From the entries below, list each line with "this".

####

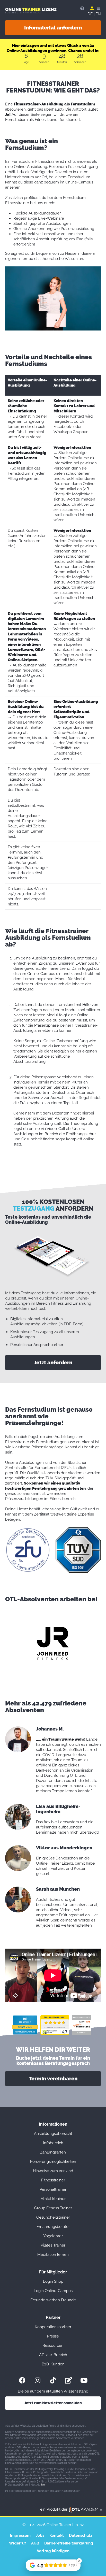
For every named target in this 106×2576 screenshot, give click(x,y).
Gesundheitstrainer (53, 2217)
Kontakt (56, 2535)
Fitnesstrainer (53, 2180)
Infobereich (53, 2143)
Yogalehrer (53, 2236)
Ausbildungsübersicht (53, 2133)
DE (90, 14)
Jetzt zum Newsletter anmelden (53, 2403)
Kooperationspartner (53, 2327)
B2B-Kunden (53, 2364)
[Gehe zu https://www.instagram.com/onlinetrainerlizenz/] (37, 2380)
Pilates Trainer (53, 2245)
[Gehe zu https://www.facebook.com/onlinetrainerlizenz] (22, 2380)
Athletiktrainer (53, 2198)
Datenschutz (80, 2535)
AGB (35, 2543)
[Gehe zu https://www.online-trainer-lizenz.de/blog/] (68, 2380)
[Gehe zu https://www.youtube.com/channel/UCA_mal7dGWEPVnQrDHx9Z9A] (84, 2380)
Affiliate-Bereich (53, 2354)
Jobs (40, 2535)
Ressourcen (53, 2345)
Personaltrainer (53, 2189)
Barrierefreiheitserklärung (68, 2543)
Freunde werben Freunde (53, 2300)
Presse (53, 2336)
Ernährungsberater (53, 2226)
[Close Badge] (79, 2560)
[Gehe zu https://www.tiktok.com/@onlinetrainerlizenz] (53, 2380)
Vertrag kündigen (53, 2551)
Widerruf (17, 2543)
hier (43, 2484)
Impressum (20, 2535)
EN (98, 14)
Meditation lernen (53, 2254)
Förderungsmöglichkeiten (53, 2161)
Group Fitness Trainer (53, 2208)
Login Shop (53, 2281)
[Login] (92, 8)
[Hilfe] (82, 8)
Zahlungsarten (53, 2152)
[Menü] (98, 8)
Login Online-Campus (53, 2290)
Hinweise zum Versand (53, 2171)
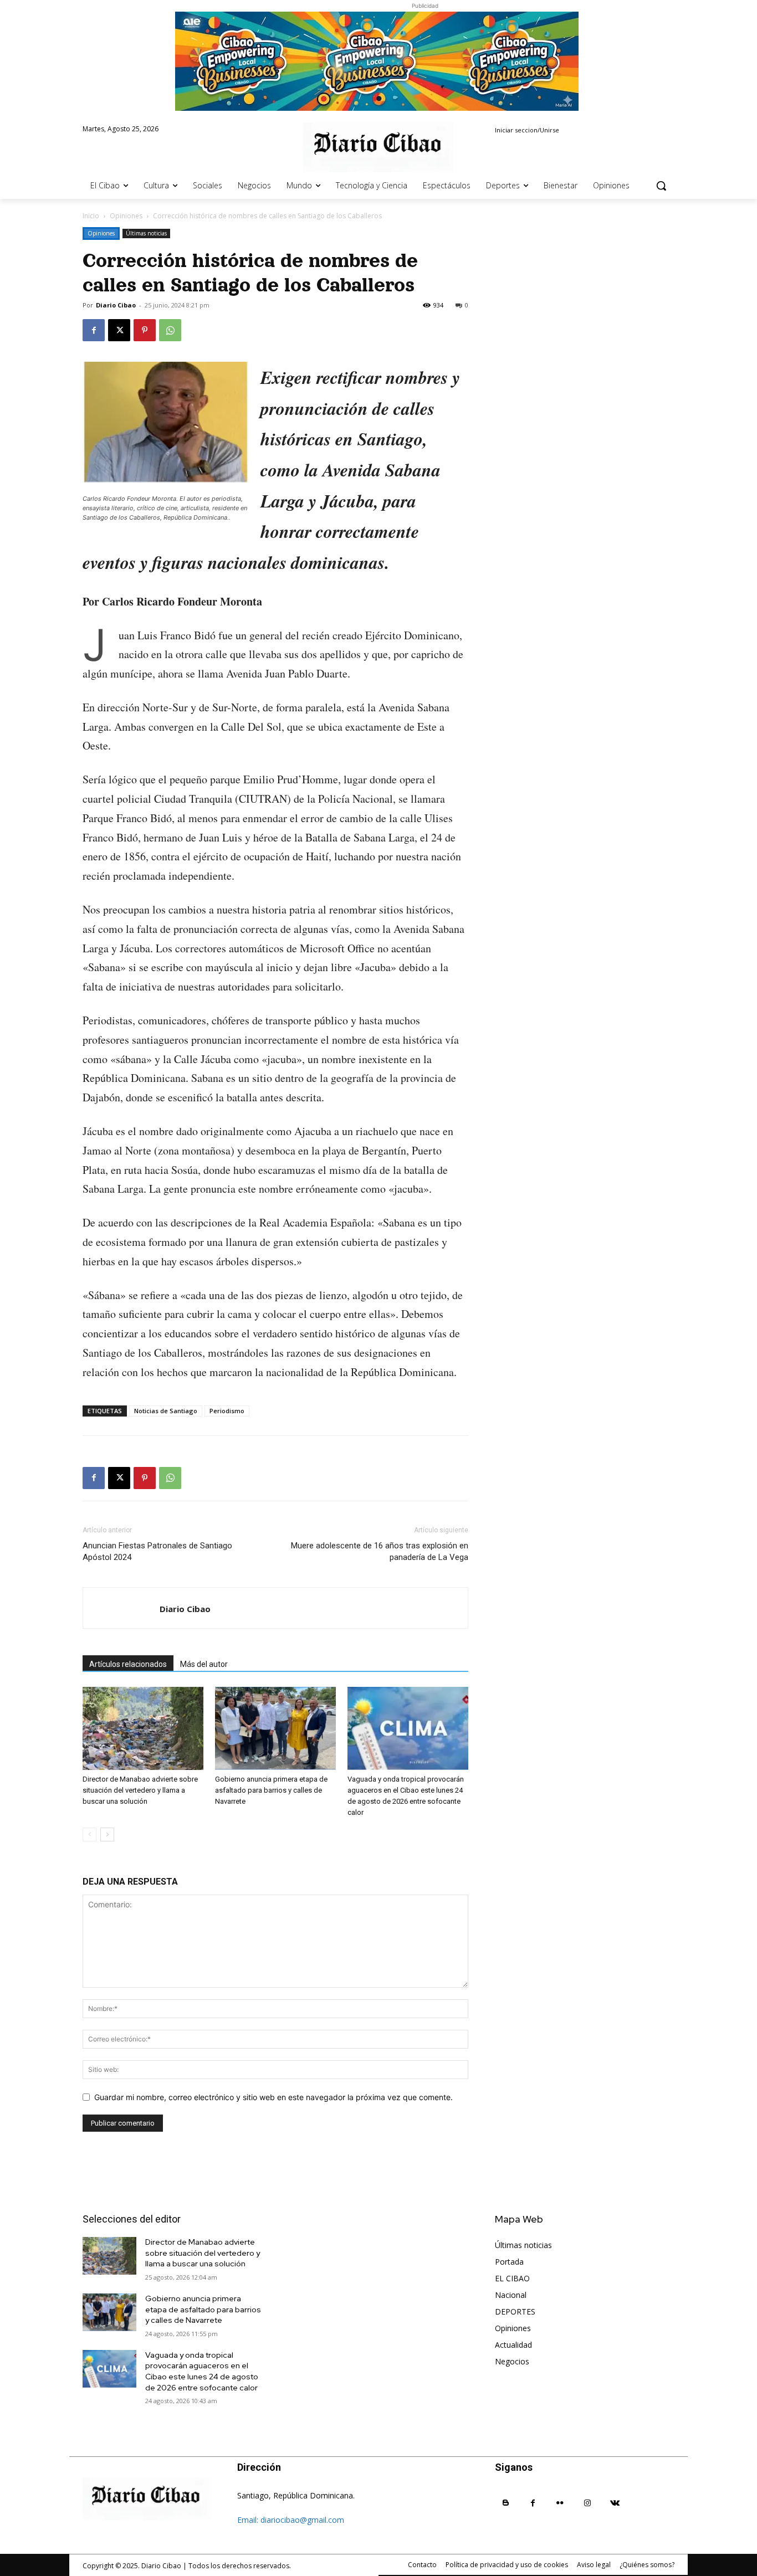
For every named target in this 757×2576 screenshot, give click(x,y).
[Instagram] (588, 2503)
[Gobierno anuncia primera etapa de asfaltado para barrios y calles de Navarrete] (275, 1728)
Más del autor (204, 1664)
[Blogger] (505, 2503)
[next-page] (107, 1834)
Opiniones (126, 215)
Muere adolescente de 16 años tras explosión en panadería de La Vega (379, 1551)
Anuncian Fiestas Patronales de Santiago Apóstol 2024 (157, 1551)
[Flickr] (560, 2503)
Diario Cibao (116, 305)
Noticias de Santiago (165, 1411)
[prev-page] (89, 1834)
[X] (119, 330)
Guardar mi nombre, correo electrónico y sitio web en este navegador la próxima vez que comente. (273, 2097)
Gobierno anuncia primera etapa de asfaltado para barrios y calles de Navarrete (271, 1790)
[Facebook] (94, 330)
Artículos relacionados (128, 1664)
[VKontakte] (615, 2503)
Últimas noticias (146, 233)
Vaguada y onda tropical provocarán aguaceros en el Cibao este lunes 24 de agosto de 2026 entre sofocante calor (201, 2371)
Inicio (91, 215)
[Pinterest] (145, 330)
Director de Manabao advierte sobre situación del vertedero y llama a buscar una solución (140, 1790)
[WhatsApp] (170, 330)
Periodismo (226, 1411)
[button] (661, 185)
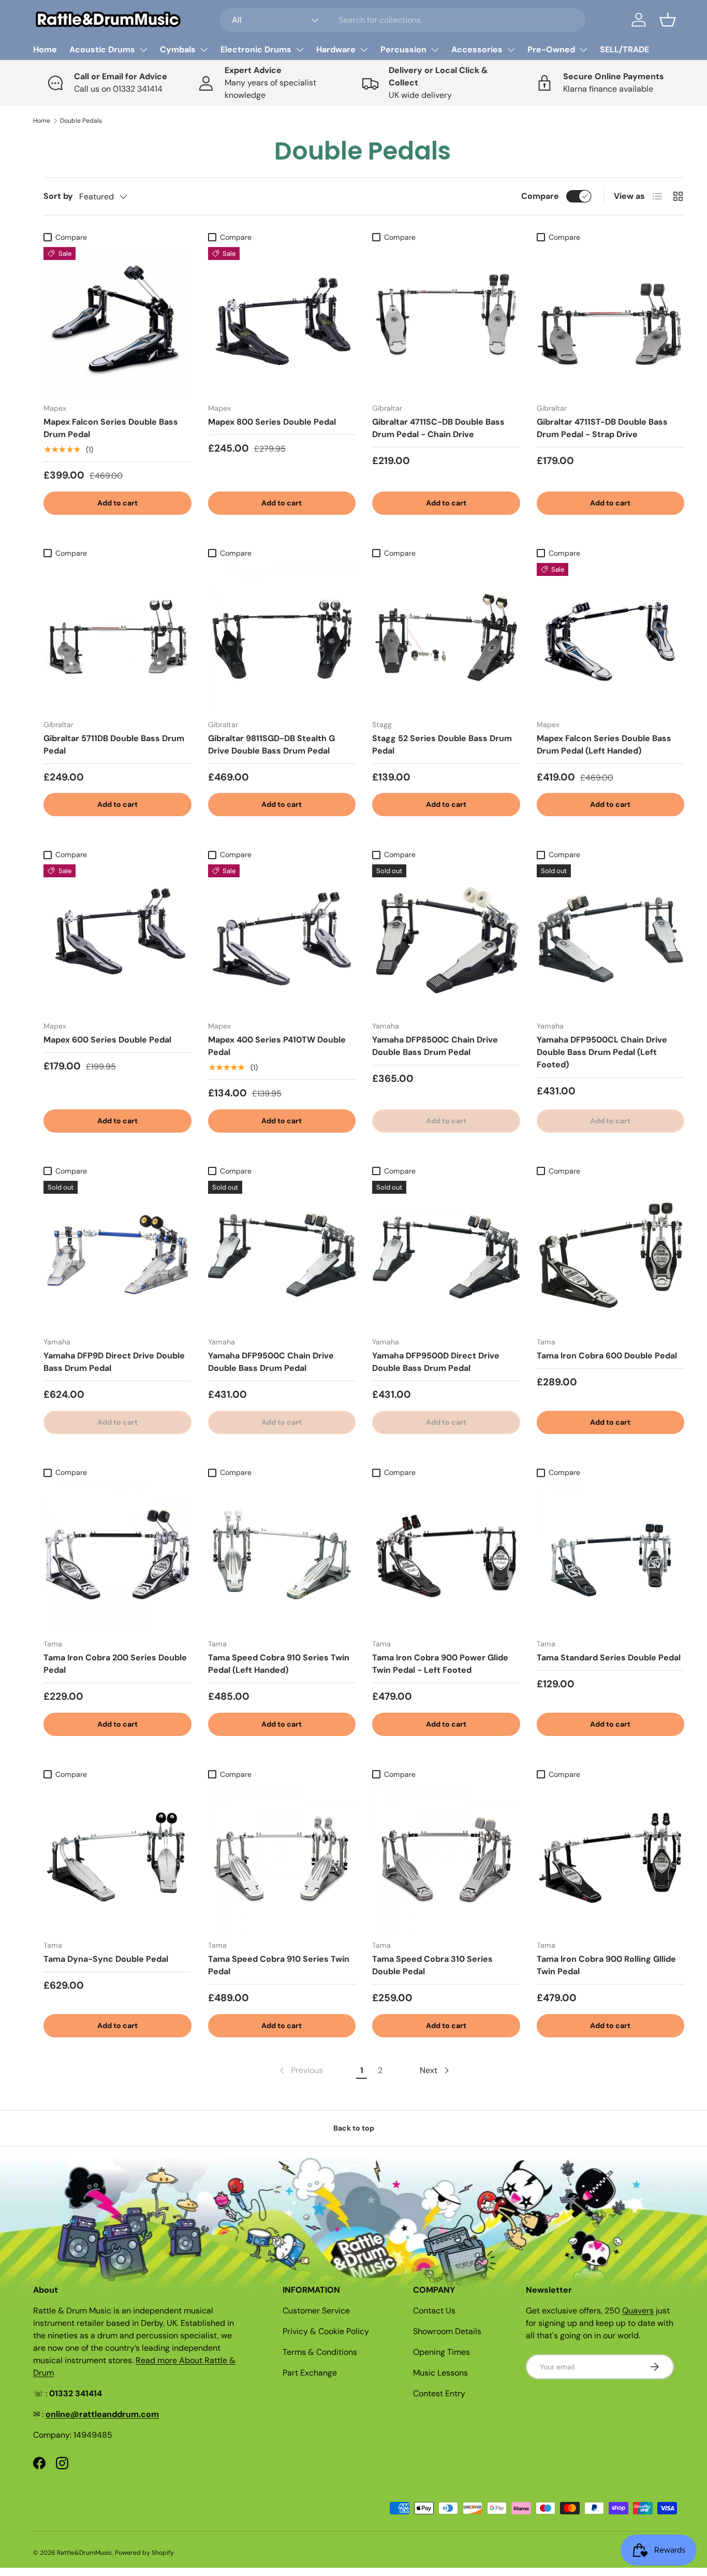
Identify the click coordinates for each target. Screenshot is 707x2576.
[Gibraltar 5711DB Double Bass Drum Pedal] (117, 637)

####

● **Your solution**
For every named target in this 106×2576 screenshot, give click(x,y).
For every named target in this 757×2576 screenshot, give click(x,y).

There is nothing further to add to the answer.